Cisco Systems 3.2 Wireless Office Headset User Manual


 
9-2
Cisco Wireless LAN Controller Configuration Guide
OL-8335-02
Chapter 9 Configuring Radio Resource Management
Overview of Radio Resource Management
Overview of Radio Resource Management
The radio resource management (RRM) software embedded in the controller acts as a built-in RF
engineer to consistently provide real-time RF management of your wireless network. RRM enables
controllers to continually monitor their associated lightweight access points for the following
information:
Traffic load—The total bandwidth used for transmitting and receiving traffic. It enables wireless
LAN managers to track and plan network growth ahead of client demand.

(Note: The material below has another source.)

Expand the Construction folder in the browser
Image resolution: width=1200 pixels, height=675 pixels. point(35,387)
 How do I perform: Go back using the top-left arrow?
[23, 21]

Interference—The amount of traffic coming from other 802.11 sources.
Noise—The amount of non-802.11 traffic that is interfering with the currently assigned channel.
Coverage—The received signal strength (RSSI) and signal-to-noise ratio (SNR) for all connected
clients.
Other access points—The number of nearby access points.
Using this information, RRM can periodically reconfigure the 802.11 RF network for best efficiency. To
do this, RRM performs these functions:
Radio resource monitoring
Dynamic channel assignment
Dynamic transmit power control
Coverage hole detection and correction
Client and network load balancing
Radio Resource Monitoring
RRM automatically detects and configures new controllers and lightweight access points as they are
added to the network. It then automatically adjusts associated and nearby lightweight access points to
optimize coverage and capacity.
Lightweight access points can simultaneously scan all valid 802.11a/b/g channels for the country of
operation as well as for channels available in other locations. The access point goes “off-channel” for a
period not greater than 60 ms to monitor these channels for noise and interference. Packets collected
during this time are analyzed to detect rogue access points, rogue clients, ad-hoc clients, and interfering
access points.
Note If packets have been in the voice queue in the last 100 ms, the access point does not go off-channel.
By default, each access point spends only 0.2 percent of its time off-channel. This activity is distributed
across all access points so that adjacent access points are not scanning at the same time, which could
adversely affect wireless LAN performance. In this way, administrators gain the perspective of every
access point, thereby increasing network visibility.